----- Dataset records -----
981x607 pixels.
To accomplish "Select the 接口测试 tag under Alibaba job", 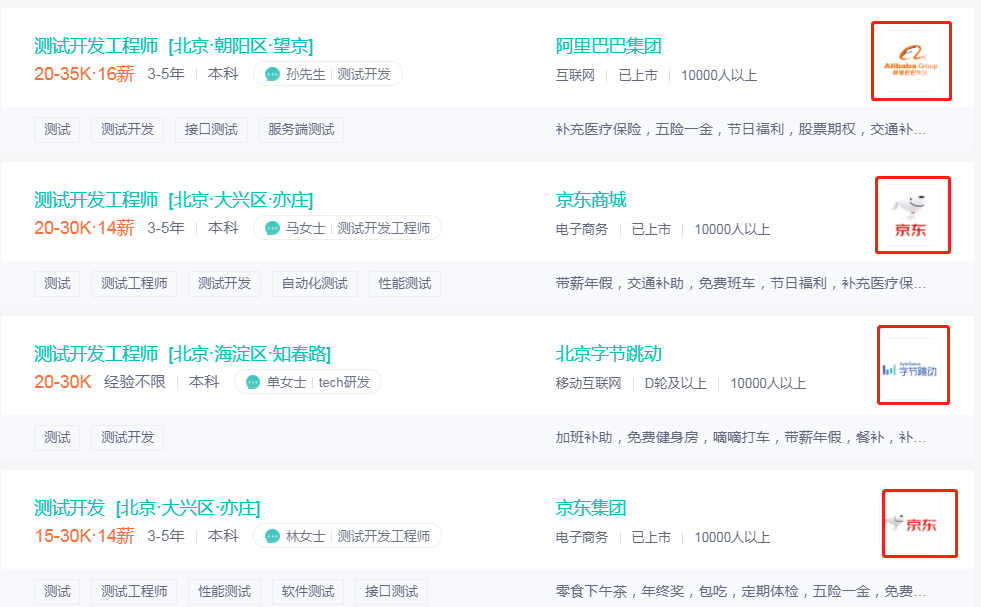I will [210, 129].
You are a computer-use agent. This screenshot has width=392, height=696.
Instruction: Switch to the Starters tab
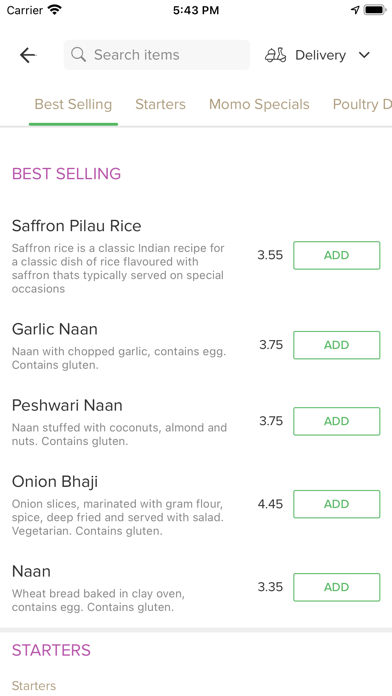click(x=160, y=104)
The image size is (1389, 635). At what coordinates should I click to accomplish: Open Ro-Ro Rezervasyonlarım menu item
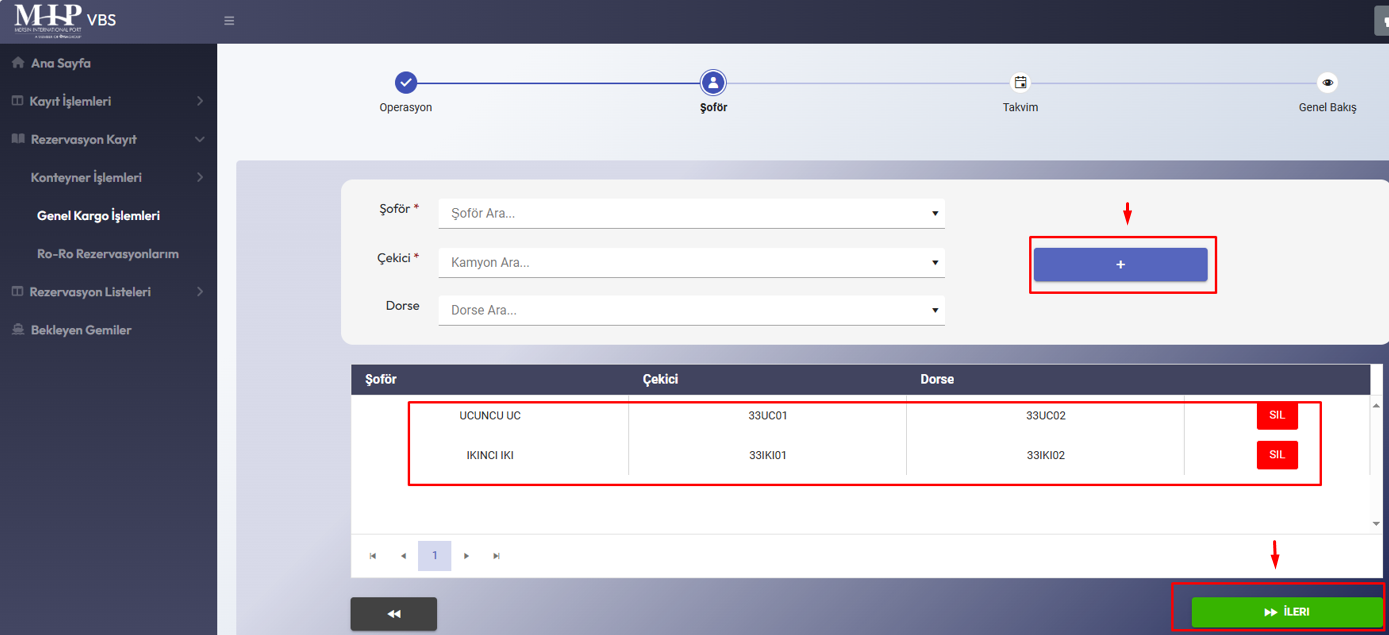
-----
Leave the pictures out, and copy exactly each line from the one containing "Instruction: Switch to the Starters tab" through the final line of the data.

# [Your response]
Instruction: Switch to the Starters tab
click(x=160, y=104)
The image size is (1389, 635). At what coordinates should I click to accomplish: Open Ro-Ro Rezervasyonlarım menu item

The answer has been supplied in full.